*Collected data*
━━━

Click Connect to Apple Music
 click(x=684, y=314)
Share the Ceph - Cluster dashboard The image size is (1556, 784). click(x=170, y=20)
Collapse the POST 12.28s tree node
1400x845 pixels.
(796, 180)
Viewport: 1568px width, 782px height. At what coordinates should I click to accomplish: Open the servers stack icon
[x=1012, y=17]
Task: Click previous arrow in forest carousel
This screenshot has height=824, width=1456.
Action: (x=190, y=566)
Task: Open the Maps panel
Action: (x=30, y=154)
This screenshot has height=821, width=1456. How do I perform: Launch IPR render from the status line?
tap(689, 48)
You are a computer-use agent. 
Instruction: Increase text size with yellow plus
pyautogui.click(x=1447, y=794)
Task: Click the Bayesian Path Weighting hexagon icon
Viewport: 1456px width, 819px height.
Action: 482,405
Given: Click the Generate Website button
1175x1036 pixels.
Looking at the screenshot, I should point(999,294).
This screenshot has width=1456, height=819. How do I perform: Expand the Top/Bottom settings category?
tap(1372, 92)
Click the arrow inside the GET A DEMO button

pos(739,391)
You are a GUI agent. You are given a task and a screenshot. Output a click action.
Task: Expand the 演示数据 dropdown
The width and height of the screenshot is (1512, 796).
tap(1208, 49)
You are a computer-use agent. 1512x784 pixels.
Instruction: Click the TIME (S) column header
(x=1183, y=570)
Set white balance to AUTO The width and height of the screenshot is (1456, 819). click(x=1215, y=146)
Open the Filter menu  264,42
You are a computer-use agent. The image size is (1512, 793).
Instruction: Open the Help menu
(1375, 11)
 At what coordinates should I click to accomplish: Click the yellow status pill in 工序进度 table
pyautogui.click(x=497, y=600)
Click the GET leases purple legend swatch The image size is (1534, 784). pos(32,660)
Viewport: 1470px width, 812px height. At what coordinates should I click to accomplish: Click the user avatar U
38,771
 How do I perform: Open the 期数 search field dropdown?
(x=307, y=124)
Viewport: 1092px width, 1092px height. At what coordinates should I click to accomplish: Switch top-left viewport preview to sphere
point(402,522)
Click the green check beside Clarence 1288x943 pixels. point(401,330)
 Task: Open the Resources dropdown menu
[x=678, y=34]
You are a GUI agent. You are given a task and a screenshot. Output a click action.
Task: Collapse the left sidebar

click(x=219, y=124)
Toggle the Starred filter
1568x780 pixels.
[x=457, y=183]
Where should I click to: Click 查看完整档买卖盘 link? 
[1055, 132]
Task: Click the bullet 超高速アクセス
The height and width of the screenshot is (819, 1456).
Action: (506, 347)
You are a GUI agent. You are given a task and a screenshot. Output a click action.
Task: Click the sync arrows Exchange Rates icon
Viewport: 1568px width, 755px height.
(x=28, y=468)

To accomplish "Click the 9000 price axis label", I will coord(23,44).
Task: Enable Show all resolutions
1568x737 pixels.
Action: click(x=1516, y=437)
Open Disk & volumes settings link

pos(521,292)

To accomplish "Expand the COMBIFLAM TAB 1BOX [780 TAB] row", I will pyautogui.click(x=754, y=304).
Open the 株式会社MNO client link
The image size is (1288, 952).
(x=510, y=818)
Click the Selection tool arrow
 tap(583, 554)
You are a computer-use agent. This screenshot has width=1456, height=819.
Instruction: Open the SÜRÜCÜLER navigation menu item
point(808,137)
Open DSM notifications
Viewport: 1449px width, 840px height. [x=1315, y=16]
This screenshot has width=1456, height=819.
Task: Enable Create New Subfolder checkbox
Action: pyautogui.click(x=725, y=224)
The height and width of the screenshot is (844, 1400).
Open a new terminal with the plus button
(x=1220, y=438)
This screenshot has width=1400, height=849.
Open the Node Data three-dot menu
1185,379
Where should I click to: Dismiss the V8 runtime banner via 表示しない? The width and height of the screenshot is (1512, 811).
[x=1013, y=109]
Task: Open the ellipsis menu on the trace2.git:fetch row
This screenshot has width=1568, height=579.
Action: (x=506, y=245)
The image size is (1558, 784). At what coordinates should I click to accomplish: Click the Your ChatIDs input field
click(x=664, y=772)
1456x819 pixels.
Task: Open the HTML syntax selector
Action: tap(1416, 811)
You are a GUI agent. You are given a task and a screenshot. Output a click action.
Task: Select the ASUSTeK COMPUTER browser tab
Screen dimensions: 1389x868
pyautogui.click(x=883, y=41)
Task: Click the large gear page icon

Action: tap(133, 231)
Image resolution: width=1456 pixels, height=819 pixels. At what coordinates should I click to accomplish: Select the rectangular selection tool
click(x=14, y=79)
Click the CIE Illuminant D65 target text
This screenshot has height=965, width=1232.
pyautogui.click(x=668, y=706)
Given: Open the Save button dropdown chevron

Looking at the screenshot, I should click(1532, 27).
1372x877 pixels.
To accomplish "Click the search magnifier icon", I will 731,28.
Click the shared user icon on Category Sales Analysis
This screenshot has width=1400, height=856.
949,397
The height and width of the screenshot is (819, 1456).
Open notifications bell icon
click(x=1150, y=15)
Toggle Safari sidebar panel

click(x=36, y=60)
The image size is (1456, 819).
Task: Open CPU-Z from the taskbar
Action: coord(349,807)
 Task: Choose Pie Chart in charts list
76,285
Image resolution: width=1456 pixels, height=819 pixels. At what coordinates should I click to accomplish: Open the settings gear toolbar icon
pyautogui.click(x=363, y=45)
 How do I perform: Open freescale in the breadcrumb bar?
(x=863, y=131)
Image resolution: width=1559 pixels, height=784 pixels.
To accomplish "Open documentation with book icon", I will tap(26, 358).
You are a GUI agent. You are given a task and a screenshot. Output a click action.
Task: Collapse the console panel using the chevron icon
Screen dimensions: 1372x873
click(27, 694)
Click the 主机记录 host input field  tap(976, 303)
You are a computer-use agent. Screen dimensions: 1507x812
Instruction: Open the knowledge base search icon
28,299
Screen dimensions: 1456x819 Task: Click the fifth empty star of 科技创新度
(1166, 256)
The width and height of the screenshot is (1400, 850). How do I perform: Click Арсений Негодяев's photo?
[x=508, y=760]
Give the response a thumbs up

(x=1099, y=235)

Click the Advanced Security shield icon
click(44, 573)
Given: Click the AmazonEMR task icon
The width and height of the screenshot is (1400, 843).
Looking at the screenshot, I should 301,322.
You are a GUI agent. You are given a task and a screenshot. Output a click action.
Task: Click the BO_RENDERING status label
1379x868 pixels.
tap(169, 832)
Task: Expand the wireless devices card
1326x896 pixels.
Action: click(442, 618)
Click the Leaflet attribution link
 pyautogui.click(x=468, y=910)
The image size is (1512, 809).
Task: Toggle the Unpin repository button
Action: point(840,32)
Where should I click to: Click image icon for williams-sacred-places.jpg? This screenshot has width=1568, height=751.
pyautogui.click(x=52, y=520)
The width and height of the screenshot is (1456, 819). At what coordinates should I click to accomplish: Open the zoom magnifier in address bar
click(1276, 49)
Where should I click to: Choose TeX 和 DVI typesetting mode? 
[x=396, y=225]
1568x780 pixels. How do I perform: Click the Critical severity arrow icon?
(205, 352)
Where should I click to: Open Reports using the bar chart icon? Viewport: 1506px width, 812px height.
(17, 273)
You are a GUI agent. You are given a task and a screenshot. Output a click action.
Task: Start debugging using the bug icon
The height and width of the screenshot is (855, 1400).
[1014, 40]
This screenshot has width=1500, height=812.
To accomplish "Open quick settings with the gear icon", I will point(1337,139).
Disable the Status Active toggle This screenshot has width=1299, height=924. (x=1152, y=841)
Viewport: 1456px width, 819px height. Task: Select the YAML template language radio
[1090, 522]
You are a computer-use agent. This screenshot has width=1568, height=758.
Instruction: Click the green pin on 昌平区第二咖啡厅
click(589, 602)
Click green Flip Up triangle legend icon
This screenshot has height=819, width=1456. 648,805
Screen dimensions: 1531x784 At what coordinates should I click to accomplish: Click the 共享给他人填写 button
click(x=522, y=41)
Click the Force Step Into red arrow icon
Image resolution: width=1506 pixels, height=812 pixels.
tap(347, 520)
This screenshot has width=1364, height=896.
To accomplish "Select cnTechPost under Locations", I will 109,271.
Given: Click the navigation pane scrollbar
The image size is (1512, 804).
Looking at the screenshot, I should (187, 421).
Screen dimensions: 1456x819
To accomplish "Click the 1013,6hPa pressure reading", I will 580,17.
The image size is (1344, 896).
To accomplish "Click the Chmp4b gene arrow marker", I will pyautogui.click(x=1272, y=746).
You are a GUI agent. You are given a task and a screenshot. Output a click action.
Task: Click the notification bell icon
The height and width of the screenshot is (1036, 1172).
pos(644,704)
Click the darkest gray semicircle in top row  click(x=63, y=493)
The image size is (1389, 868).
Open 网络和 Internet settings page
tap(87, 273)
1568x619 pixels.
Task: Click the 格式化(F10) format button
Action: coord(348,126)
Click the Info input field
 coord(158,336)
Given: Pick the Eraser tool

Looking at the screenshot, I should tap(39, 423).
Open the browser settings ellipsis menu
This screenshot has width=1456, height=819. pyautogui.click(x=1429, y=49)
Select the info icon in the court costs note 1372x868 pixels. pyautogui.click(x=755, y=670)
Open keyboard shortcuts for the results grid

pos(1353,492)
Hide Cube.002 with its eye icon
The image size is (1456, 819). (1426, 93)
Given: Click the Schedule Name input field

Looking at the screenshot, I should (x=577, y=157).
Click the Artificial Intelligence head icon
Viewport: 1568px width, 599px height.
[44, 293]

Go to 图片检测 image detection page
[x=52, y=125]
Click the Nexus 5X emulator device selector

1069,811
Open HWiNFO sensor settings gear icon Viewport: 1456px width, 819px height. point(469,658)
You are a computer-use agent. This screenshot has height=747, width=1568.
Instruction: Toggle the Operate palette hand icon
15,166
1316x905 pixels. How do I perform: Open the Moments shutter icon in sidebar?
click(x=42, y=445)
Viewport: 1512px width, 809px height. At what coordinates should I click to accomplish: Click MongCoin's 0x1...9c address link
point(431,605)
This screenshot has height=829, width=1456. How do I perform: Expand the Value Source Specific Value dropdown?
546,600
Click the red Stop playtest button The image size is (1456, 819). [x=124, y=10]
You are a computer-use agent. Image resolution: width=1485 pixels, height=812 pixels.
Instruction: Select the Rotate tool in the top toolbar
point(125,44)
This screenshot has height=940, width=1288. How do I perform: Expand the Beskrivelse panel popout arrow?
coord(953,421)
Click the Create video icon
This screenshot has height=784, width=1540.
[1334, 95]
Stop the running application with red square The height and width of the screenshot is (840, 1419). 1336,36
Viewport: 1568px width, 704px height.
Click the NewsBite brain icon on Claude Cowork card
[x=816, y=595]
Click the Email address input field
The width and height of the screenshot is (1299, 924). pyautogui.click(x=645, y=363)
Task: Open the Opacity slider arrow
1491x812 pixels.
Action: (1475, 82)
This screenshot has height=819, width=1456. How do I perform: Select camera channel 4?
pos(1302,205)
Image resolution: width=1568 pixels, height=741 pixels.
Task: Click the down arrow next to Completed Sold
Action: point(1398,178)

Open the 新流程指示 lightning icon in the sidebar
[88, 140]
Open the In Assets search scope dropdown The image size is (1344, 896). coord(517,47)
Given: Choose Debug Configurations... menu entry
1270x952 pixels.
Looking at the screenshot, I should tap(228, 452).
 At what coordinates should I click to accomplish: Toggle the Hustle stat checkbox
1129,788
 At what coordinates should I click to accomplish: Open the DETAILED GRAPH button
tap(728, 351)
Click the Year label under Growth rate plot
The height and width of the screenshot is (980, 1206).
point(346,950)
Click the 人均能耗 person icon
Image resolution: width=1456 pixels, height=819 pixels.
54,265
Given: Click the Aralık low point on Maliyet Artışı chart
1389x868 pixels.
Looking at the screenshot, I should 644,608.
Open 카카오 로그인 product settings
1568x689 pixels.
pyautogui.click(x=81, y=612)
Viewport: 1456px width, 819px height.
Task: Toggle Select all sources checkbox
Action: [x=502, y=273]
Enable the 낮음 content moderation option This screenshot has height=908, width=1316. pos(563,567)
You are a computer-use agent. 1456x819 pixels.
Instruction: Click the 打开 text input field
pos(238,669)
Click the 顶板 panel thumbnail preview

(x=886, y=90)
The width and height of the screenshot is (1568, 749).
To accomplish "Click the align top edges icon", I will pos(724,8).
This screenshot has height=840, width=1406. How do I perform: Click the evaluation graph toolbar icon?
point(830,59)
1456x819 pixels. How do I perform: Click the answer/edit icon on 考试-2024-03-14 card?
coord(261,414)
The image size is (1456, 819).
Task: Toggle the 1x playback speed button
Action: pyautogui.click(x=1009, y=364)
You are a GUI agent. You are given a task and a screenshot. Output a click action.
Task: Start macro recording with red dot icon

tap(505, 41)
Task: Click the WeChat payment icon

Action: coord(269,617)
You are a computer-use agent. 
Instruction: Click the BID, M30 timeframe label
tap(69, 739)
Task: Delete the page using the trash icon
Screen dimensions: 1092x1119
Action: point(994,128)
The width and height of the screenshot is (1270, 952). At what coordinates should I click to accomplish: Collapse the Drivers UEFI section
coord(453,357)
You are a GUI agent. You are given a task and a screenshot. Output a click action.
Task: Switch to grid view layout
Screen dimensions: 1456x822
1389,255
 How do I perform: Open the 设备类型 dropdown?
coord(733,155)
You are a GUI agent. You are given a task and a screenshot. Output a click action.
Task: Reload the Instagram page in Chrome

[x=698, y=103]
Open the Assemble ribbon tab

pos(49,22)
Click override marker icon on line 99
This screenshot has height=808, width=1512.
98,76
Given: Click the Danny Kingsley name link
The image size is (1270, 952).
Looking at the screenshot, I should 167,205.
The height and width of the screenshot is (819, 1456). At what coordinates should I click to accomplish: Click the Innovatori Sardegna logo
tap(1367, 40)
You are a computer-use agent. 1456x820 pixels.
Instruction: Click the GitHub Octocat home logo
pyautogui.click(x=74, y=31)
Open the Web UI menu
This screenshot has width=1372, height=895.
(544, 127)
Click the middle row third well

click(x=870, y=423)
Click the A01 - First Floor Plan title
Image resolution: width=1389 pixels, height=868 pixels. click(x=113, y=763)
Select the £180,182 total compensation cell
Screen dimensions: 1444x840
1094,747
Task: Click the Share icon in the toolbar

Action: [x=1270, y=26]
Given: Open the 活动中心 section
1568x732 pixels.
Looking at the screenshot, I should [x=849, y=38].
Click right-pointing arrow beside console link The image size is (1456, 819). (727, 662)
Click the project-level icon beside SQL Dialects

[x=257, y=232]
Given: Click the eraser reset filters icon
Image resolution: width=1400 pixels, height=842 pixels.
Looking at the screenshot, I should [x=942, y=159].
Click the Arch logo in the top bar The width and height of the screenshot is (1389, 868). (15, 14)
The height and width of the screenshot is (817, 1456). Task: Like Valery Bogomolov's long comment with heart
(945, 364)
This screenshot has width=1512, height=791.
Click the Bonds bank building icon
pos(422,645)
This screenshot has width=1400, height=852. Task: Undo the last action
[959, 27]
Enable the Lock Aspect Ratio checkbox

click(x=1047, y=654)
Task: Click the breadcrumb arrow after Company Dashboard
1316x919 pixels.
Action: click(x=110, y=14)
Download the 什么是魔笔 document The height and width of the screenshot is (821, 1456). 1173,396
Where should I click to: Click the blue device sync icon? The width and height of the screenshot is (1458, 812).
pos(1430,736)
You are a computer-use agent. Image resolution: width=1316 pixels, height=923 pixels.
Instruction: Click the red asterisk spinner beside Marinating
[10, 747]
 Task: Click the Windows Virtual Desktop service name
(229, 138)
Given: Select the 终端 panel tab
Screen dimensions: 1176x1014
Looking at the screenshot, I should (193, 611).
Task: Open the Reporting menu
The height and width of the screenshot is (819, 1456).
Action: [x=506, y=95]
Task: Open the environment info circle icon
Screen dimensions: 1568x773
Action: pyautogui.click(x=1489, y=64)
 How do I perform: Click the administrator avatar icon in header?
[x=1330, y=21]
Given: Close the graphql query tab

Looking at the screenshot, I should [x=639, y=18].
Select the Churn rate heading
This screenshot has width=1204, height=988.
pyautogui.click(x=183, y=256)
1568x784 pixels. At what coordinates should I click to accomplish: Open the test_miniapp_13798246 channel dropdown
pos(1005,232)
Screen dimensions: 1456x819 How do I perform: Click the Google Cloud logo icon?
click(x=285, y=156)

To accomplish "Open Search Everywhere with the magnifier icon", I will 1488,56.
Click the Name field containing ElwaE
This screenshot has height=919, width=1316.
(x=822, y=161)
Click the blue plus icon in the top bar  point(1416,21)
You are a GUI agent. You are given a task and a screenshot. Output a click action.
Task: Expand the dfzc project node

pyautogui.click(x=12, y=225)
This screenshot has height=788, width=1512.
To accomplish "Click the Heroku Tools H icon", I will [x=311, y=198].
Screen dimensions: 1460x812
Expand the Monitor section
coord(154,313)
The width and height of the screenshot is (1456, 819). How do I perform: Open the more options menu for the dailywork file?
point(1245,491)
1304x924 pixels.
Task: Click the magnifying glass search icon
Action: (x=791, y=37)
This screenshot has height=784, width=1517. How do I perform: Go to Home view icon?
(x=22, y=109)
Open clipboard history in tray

━━━

*EXERCISE GOAL*
In the entries above, find each line with the string "console" and copy it.

*ANSWER BOX*
Task: Collapse the console panel using the chevron icon
Click right-pointing arrow beside console link The image size is (1456, 819). (727, 662)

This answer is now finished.